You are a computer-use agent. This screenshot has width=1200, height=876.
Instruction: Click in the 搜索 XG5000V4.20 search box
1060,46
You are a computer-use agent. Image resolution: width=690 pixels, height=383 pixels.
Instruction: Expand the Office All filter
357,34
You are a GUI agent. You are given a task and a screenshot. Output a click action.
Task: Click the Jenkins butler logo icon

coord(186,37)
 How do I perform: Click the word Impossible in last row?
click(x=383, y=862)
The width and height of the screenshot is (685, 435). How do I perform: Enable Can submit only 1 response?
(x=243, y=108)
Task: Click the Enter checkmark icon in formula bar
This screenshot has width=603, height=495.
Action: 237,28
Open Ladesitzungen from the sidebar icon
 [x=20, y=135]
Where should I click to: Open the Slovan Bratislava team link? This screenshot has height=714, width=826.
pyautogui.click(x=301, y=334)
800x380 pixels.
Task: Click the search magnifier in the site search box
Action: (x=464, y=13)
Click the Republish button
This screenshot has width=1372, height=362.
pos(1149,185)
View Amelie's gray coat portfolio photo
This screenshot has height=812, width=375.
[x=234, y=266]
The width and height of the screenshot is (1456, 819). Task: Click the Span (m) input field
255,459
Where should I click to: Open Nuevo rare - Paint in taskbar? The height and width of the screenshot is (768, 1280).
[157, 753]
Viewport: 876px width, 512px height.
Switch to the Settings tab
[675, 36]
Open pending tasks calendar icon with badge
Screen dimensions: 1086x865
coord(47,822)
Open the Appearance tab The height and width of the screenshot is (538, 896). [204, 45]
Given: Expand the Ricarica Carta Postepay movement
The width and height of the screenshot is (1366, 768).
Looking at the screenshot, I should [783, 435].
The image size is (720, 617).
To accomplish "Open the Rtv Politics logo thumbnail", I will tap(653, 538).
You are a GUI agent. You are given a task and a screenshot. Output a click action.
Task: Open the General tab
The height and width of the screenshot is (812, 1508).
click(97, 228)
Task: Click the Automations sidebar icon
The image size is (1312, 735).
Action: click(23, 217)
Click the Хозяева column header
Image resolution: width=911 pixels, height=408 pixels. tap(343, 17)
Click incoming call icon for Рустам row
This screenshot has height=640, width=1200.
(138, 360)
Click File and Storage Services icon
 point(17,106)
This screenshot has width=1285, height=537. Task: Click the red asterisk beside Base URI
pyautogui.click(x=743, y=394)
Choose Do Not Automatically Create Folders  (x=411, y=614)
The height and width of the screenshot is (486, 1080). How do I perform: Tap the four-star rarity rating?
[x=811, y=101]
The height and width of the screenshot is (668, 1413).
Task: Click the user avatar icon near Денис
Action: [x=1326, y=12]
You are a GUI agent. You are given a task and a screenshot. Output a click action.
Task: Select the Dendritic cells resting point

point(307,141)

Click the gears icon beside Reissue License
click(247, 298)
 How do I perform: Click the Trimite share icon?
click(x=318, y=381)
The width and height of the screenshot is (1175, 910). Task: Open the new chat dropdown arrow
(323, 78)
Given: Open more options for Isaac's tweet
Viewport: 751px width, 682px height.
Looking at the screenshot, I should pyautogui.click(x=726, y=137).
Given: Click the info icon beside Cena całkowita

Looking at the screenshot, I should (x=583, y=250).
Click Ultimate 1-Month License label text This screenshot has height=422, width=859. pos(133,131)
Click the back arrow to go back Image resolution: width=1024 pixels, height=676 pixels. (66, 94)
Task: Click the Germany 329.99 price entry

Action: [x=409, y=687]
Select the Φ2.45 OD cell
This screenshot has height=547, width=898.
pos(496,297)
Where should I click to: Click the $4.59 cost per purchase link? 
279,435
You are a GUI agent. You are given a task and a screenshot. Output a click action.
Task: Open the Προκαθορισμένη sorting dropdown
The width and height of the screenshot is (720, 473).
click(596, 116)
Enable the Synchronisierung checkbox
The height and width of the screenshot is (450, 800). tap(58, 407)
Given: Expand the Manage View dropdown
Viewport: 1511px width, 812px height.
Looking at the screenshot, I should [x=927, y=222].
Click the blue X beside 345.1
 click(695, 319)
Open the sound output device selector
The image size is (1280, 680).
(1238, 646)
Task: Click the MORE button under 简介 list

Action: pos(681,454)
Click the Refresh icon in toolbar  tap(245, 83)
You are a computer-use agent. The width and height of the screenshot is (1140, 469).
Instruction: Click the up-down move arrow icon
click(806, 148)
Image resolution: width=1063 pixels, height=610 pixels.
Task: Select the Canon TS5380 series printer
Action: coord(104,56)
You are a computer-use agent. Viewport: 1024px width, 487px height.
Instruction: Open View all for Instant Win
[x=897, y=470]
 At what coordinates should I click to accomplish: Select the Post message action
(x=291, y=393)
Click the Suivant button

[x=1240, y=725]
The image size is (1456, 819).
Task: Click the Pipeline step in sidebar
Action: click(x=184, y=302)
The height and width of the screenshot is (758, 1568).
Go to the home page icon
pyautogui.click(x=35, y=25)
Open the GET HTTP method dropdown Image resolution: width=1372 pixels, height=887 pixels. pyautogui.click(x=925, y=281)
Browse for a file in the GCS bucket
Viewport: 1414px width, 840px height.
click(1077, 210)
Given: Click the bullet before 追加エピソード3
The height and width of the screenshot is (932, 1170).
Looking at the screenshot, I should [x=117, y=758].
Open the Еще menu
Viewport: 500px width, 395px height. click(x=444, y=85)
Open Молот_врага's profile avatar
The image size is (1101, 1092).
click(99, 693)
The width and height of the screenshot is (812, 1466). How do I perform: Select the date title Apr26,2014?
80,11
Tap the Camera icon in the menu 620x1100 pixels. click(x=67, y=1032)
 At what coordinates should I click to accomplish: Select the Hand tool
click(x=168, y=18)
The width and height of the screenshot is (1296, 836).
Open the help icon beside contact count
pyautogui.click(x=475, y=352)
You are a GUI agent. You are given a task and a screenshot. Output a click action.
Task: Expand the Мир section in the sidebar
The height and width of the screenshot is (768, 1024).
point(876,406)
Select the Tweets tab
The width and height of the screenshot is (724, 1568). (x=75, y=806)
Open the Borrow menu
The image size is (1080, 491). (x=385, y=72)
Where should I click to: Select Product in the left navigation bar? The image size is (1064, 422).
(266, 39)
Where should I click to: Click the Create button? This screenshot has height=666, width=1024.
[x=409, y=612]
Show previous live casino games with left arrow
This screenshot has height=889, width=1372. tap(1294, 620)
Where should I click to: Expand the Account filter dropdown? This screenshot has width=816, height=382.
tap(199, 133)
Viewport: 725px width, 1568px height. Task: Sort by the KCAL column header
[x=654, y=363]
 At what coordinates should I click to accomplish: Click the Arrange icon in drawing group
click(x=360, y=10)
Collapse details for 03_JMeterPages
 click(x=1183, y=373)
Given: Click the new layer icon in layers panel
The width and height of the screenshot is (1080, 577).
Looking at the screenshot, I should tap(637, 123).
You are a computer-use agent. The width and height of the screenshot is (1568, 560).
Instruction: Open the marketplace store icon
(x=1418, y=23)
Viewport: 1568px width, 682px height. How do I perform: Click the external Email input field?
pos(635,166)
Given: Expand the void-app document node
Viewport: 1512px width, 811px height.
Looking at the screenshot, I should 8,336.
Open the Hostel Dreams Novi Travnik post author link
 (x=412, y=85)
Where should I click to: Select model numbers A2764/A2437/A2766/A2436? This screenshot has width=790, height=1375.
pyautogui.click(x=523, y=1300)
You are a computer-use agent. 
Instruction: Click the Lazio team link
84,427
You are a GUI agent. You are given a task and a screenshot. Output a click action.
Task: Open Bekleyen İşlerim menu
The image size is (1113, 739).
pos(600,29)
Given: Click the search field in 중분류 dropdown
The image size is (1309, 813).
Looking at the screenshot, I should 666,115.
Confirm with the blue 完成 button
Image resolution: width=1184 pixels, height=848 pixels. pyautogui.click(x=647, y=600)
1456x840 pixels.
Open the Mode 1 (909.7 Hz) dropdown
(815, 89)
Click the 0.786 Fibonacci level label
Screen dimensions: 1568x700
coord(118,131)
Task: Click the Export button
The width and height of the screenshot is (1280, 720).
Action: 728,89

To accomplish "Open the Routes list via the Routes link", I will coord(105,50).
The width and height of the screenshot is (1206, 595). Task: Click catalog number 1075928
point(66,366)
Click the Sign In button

..........

What this task involves:
Scan the lines above for "computer", then copy every one that has it.

Written reply:
You are a computer-use agent. This screenshot has width=1200, height=876.
You are a computer-use agent. Image resolution: width=690 pixels, height=383 pixels.
You are a computer-use agent. The width and height of the screenshot is (1140, 469).
You are a computer-use agent. Viewport: 1024px width, 487px height.
You are a computer-use agent. The width and height of the screenshot is (1568, 560).
You are a computer-use agent. 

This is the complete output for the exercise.